Given the linear system
A = [1 0 0 -1 0 -1;
0 1 0 -1 -1 0;
0 0 1 0 -1 1];
A*x = 0
Where the elements of x are identified as:
x = [w l N d T M]';
Now, suppose that {d,T,M} have known, fixed values. What we need are the indices of these elements in x. We've chosen the 4th, 5th and 6th elements of x to be knowns.
known_idx = [4 5 6];
unknown_idx = setdiff(1:6,known_idx);
Now, let me pick some arbitrary numbers for those known variables.
xknown = [1; -3; 7.5];
We will partition A into two submatrices, corresponding to the known and unknown variables.
Aknown = A(:,known_idx);
Aunknown = A(:,unknown_idx);
Now, move the known values to the right hand side of the equality, and solve. See that Aknown is a 3x3 matrix, so the problem is (hopefully) well posed.
xunknown = Aunknown\(-Aknown*xknown)
xunknown =
-8.5
2
10.5
Combine it all into the final solution.
x = zeros(6,1);
x(known_idx) = xknown;
x(unknown_idx) = xunknown;
x =
-8.5
2
10.5
1
-3
7.5
Note that I've expanded this all out into a few lines to show what is happening more clearly. But I could have done it all in just a line or two of code had I wanted to be parsimonious.
Finally, see that had I chosen some other sets of numbers to be the knowns, such as {l,d,T}, then the resulting system would be singular. So you must watch for that event. A test on the rank of Aunknown might be useful to weed out the problems. Or you might choose to employ pinv to build the solution.

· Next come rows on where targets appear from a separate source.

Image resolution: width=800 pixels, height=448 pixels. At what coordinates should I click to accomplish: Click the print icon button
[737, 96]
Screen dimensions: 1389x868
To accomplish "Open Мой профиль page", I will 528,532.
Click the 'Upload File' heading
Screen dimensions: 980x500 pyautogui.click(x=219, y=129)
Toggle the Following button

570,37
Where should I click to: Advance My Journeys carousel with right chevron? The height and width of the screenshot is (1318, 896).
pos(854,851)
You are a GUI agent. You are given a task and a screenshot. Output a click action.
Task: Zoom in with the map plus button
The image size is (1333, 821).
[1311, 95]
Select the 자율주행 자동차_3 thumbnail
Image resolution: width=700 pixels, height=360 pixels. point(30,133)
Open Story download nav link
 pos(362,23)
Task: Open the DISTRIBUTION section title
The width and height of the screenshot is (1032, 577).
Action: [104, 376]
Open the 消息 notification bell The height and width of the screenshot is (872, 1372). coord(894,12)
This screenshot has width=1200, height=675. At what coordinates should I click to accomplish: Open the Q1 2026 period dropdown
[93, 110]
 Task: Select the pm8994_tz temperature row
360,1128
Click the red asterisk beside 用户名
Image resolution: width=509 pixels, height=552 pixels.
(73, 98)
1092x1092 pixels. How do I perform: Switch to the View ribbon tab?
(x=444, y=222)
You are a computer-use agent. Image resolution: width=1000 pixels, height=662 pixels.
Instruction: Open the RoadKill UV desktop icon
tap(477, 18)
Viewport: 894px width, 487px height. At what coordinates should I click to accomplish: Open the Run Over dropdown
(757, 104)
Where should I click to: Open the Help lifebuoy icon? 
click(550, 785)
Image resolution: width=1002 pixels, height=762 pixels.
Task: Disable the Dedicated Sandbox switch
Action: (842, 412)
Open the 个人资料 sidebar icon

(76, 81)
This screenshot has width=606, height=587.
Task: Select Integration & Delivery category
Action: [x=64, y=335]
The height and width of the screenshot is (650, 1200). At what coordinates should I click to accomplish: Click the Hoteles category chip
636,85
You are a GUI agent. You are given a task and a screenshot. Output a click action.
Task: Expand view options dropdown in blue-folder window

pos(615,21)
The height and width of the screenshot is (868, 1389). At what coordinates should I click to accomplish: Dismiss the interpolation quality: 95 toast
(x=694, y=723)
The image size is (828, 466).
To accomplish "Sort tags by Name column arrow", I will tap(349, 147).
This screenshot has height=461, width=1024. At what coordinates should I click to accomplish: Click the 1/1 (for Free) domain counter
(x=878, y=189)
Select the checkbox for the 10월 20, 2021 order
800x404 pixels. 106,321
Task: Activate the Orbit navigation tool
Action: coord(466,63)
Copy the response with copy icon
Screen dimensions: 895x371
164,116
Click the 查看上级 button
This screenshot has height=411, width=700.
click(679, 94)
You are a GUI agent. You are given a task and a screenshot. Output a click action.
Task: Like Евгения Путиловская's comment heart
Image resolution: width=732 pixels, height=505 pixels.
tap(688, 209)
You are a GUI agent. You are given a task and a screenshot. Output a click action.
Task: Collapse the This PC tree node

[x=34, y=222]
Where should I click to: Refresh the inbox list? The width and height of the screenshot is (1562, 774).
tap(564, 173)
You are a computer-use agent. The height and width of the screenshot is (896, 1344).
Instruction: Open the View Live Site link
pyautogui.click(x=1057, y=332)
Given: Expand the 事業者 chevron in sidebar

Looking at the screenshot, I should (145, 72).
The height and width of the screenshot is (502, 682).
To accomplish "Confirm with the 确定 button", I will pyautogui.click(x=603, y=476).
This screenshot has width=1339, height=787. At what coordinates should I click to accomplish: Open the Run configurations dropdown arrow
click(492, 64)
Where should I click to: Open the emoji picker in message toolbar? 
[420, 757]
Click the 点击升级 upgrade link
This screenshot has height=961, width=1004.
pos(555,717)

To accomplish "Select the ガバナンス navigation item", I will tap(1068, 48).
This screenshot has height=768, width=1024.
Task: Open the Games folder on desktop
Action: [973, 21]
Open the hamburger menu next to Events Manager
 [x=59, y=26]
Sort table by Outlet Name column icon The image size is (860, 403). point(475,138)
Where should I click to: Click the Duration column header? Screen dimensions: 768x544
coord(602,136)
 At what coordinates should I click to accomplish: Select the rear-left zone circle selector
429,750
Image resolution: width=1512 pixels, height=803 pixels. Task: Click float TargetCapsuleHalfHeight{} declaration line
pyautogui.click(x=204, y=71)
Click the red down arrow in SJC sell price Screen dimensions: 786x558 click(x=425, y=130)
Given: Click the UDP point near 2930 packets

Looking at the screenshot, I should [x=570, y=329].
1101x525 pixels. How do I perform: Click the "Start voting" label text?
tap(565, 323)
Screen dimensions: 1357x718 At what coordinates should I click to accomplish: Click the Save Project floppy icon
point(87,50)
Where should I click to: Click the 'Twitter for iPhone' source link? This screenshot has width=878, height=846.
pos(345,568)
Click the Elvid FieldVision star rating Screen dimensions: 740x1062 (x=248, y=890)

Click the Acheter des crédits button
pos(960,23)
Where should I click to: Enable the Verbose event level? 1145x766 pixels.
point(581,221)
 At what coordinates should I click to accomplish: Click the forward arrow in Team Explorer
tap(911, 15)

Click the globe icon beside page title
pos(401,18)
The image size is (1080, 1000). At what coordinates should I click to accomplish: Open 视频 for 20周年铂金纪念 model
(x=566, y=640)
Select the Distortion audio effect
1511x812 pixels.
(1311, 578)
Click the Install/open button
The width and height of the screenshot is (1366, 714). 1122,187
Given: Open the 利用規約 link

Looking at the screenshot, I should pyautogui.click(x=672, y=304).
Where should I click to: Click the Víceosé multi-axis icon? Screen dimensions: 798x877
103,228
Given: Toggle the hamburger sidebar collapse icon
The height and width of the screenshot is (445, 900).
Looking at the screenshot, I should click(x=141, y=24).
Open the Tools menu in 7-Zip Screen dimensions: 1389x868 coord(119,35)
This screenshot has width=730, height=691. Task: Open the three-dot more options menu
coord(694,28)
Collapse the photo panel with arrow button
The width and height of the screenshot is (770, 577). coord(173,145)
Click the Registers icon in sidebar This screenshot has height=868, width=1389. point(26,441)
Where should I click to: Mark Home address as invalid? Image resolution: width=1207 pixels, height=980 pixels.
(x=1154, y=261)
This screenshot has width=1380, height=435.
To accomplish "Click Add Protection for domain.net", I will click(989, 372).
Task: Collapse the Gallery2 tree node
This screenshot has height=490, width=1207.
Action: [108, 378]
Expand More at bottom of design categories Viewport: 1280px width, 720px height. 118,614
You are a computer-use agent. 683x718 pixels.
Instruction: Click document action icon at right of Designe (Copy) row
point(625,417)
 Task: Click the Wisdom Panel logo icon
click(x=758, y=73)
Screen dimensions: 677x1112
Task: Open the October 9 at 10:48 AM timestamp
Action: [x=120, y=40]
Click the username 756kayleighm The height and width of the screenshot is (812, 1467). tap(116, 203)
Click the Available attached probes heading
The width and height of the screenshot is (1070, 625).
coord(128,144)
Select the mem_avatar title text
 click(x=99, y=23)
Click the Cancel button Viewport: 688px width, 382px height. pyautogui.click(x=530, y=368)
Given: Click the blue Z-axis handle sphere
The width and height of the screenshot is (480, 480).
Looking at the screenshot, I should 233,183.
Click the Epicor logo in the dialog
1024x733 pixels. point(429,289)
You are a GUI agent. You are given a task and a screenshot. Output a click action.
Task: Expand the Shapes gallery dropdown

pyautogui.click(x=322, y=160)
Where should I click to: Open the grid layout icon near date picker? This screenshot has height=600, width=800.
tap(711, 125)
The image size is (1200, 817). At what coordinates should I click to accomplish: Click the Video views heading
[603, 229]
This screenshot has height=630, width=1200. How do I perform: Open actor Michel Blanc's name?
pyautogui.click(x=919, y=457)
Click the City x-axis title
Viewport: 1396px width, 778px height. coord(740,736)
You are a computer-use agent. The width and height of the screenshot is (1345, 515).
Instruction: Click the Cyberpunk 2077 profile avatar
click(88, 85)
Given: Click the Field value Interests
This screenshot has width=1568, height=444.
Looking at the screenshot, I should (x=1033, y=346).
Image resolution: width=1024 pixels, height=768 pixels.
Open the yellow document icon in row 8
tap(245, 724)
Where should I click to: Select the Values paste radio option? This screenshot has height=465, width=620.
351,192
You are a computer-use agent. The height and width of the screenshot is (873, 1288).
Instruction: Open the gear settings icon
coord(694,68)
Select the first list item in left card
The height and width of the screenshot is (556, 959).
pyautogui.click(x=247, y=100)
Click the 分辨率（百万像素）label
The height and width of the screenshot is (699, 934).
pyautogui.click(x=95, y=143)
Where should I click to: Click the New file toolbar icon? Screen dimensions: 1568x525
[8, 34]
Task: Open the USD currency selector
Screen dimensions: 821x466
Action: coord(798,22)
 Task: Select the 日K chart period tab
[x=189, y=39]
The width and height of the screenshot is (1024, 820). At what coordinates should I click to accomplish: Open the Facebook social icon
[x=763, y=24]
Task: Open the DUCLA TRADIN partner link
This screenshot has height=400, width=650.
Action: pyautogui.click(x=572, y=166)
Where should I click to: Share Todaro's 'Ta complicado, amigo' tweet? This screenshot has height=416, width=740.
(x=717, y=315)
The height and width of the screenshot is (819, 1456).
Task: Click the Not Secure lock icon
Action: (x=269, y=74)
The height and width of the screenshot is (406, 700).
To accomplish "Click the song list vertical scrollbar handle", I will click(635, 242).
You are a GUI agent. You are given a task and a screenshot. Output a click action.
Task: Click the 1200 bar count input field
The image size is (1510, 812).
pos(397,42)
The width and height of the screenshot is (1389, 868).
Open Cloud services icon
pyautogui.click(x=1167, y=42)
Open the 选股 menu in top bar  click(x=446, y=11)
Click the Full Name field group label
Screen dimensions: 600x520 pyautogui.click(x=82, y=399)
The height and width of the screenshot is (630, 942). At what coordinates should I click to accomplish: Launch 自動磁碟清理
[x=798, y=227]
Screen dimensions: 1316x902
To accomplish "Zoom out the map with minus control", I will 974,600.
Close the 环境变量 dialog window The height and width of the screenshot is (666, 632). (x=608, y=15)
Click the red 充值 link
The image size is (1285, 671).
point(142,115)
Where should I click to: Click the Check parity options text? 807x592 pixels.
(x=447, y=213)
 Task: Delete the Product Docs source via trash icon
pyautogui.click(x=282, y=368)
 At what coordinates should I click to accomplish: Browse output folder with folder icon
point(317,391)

The system of equations is fixed? What if you store the variables present in your three equations in a list per equation:
(w, d, M)
(l, d, T)
(N, T, M)
Then you get the user input and you can calculate the number of variables given in each equation:
User input: w, N, M
Given variables:
(w, d, M) -> 2
(l, d, T) -> 0
(N, T, M) -> 1
This would trivially give you d from the first equation. Therefore you end up with two equations containing two variables and you know you the equation system you have to solve.
It's basically your own simple symbolic solver for a single system of equations.